Job ▸
Copy everything from the start of the data down through the line that contains "[x=159, y=327]", including both ends, character for character. Leave the pictures out of your copy.
━━ Records for this task
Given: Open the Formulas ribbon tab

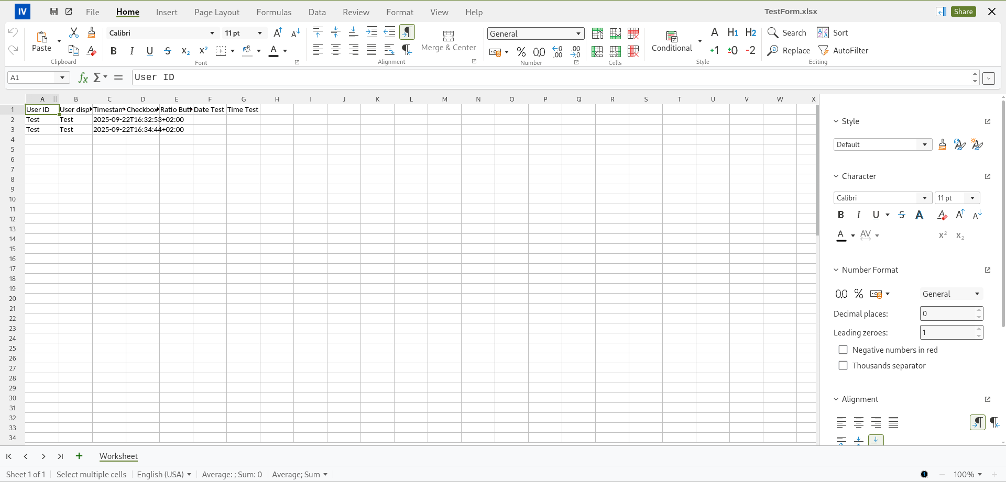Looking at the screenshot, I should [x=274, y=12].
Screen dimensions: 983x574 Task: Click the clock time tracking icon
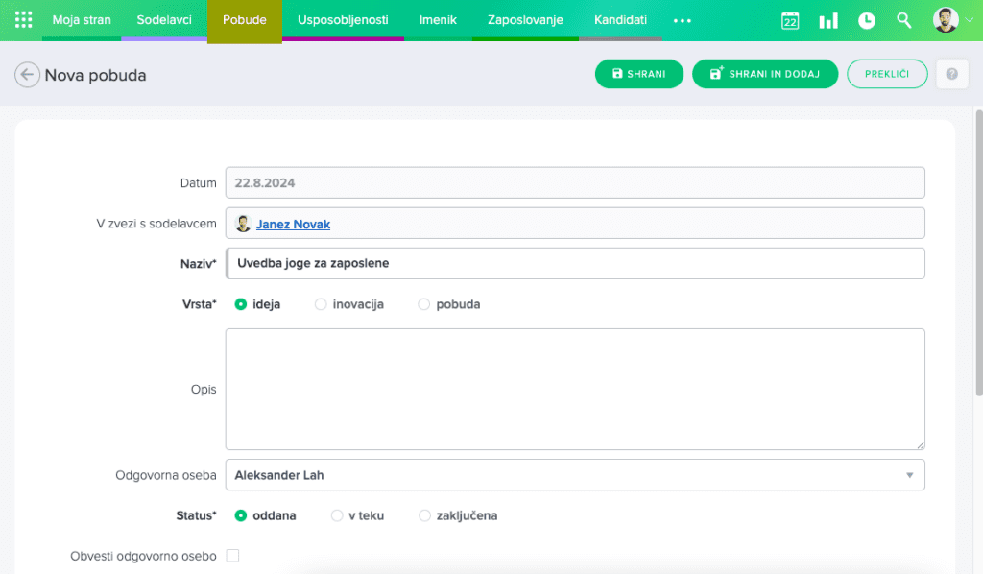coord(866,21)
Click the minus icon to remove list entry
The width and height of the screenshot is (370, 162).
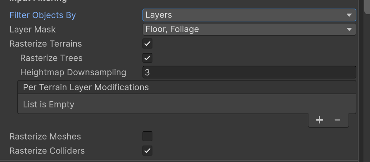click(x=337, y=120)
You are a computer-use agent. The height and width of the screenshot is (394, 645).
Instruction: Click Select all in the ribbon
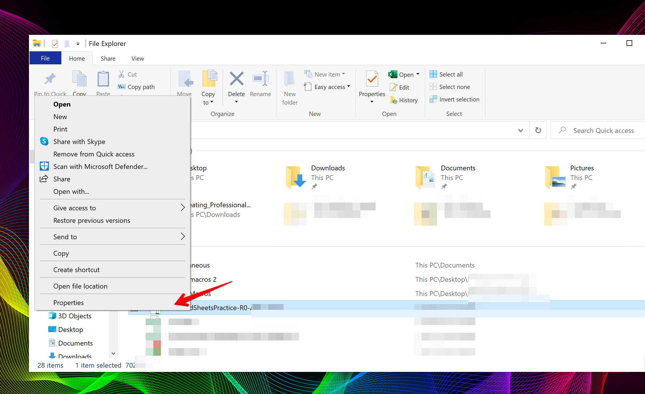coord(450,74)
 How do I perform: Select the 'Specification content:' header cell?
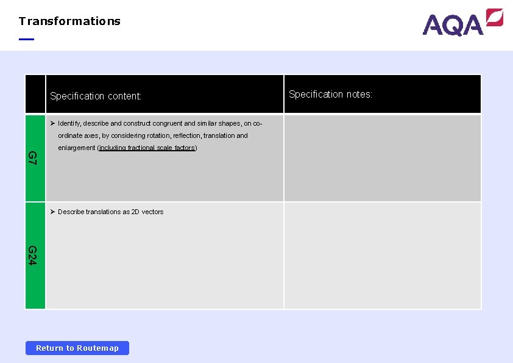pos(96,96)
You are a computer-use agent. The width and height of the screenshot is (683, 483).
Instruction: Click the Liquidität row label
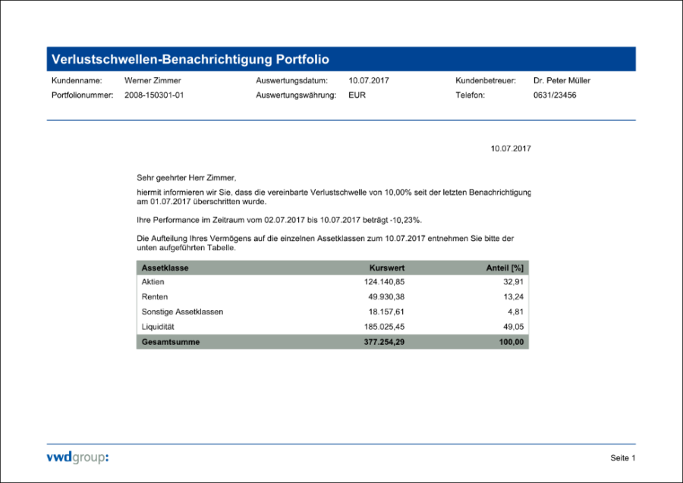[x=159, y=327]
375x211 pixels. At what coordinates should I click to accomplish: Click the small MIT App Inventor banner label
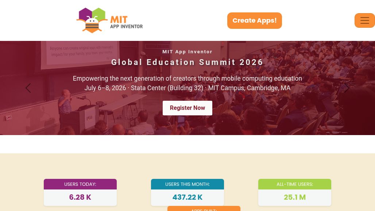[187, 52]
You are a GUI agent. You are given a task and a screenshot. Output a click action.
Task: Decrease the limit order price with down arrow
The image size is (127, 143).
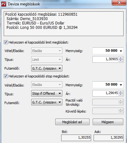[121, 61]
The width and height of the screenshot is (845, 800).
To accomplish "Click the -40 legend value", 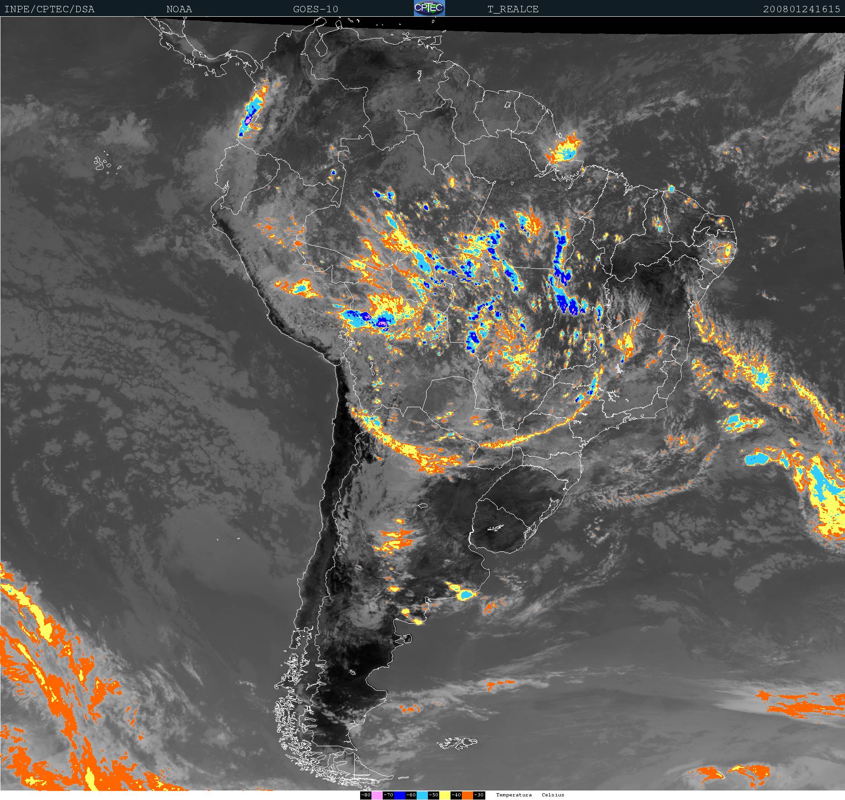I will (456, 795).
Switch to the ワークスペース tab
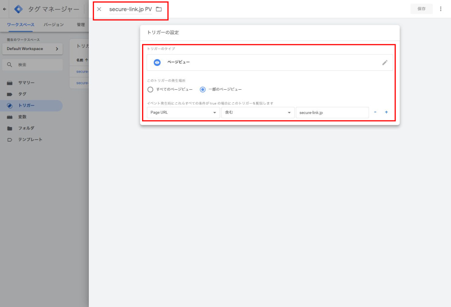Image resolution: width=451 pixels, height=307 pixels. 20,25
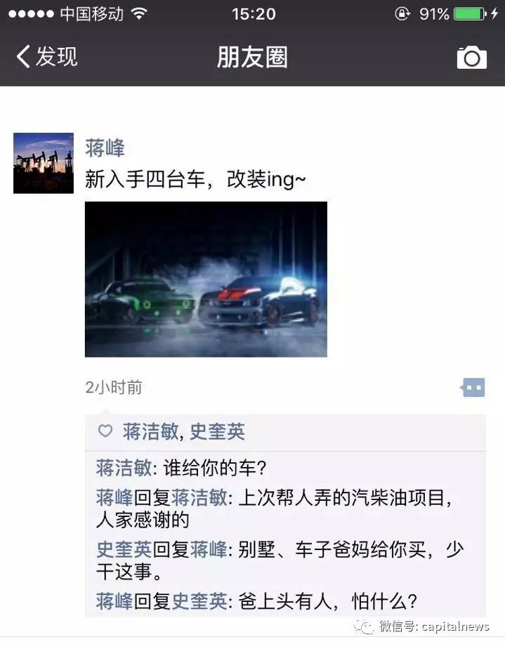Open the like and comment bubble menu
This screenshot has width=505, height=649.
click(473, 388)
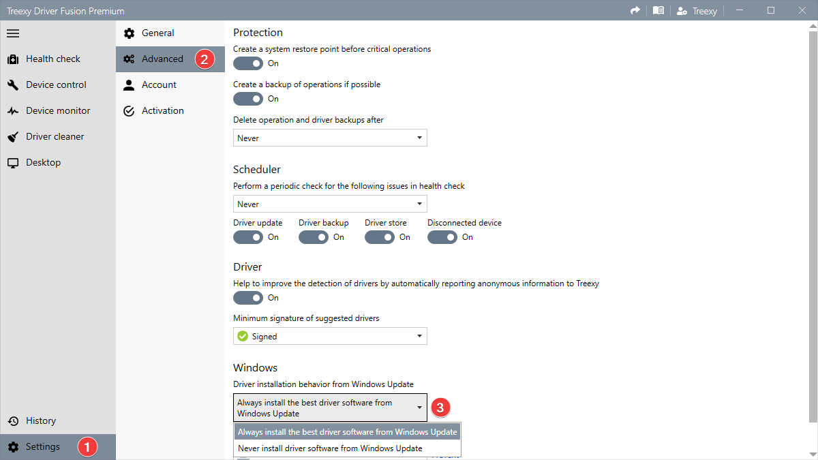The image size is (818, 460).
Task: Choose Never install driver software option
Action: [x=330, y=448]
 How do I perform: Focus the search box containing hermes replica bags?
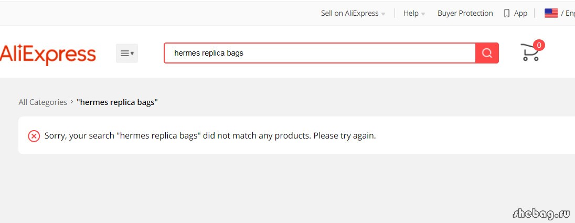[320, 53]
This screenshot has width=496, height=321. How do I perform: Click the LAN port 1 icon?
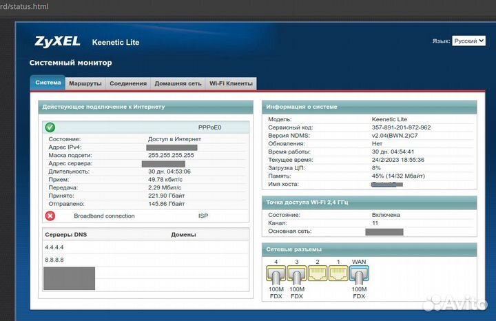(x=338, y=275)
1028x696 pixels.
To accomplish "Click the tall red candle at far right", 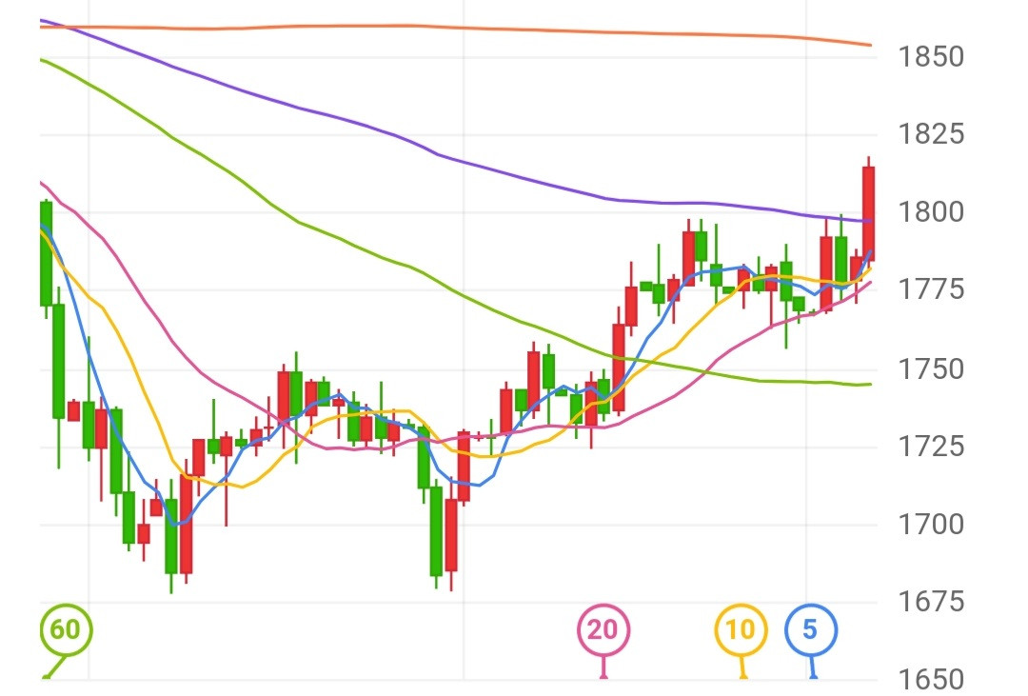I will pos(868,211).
━━━━
Correct result ▸
Given: Open the Formulas ribbon tab

Looking at the screenshot, I should [x=274, y=12].
Screen dimensions: 983x574 Task: Click the clock time tracking icon
coord(866,21)
Click the minus icon to remove list entry
The width and height of the screenshot is (370, 162).
click(x=337, y=120)
You are a computer-use agent. The height and width of the screenshot is (394, 645).
Instruction: Click Select all in the ribbon
coord(450,74)
 How do I perform: Select the 'Specification content:' header cell?
pos(96,96)
You are a computer-use agent. The width and height of the screenshot is (683, 483).
Instruction: Click the Liquidität row label
[x=159, y=327]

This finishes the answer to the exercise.